▸ **Instructions to follow**
How many of the lines below hold the word "column"? Answer only with the number.

▸ **Dataset records**
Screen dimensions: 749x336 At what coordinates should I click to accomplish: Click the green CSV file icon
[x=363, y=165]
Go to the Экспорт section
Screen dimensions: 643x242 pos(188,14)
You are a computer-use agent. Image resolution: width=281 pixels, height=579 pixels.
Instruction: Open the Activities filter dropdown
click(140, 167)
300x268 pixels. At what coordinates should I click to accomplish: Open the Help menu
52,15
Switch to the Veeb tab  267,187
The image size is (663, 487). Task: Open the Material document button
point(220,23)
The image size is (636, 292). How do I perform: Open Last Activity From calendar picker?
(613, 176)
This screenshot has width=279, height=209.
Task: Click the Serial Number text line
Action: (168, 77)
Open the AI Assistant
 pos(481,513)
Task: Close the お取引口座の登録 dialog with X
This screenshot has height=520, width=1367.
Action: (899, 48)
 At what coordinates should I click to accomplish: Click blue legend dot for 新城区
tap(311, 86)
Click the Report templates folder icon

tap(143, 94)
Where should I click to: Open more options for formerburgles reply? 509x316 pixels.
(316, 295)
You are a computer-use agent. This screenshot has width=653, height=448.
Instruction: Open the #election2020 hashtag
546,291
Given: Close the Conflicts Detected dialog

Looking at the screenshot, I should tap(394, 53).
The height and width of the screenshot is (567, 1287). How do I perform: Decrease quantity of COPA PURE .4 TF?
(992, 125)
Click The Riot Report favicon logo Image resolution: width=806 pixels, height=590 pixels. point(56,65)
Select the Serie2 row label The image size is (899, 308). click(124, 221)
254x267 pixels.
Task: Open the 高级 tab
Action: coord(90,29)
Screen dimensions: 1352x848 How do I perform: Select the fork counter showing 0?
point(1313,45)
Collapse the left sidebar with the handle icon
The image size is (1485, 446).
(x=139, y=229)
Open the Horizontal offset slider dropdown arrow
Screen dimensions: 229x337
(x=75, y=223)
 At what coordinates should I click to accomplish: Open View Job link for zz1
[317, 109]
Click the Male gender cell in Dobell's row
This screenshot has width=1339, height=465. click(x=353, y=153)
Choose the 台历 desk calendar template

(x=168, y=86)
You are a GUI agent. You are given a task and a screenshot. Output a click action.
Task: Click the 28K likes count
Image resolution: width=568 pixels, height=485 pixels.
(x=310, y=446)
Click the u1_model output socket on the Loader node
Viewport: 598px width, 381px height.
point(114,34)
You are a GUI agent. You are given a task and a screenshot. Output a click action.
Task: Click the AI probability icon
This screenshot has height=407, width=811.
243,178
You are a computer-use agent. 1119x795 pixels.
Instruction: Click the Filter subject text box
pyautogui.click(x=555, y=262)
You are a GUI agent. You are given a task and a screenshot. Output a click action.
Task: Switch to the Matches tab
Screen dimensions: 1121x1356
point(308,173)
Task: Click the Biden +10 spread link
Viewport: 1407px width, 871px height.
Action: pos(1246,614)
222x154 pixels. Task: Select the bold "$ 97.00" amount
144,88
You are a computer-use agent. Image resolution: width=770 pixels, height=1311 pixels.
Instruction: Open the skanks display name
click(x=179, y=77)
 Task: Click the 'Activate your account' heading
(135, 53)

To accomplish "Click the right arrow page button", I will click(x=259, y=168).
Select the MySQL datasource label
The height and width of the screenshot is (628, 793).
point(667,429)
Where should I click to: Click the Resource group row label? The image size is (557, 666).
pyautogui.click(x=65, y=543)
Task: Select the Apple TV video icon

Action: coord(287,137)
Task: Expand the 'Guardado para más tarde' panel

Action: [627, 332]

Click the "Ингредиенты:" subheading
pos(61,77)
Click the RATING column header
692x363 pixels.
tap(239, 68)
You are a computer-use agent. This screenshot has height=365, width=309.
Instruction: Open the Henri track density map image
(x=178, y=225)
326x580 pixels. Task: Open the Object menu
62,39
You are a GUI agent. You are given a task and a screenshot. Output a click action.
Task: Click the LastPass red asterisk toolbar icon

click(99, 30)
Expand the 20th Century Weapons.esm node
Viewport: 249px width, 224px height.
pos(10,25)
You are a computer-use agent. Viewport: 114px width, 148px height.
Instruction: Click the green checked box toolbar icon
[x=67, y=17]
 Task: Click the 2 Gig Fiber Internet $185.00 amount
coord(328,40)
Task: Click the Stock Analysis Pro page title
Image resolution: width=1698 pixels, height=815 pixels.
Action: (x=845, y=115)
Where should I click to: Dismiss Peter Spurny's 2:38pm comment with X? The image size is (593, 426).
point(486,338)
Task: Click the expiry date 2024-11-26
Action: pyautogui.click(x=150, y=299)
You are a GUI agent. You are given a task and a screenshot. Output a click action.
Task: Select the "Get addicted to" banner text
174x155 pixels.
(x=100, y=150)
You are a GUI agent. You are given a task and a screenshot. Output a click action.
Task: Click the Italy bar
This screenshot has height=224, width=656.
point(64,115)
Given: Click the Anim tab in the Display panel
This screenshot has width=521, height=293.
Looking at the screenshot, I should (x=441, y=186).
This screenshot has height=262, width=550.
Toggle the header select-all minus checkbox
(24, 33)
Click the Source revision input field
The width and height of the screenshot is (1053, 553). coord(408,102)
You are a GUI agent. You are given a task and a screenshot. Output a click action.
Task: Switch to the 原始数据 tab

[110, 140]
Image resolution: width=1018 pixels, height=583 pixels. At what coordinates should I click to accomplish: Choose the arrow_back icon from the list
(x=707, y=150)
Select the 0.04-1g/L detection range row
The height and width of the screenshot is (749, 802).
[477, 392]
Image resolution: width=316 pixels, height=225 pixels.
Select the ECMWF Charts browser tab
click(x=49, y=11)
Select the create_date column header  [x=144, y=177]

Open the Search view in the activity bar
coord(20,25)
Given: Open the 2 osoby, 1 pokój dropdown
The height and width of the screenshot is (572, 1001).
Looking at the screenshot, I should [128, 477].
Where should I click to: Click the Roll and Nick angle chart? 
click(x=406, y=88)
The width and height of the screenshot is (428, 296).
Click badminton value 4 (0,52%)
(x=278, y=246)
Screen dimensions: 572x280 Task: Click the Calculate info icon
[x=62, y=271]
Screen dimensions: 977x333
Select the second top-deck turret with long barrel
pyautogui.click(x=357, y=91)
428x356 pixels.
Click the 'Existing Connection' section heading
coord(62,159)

▸ **Exercise response**
2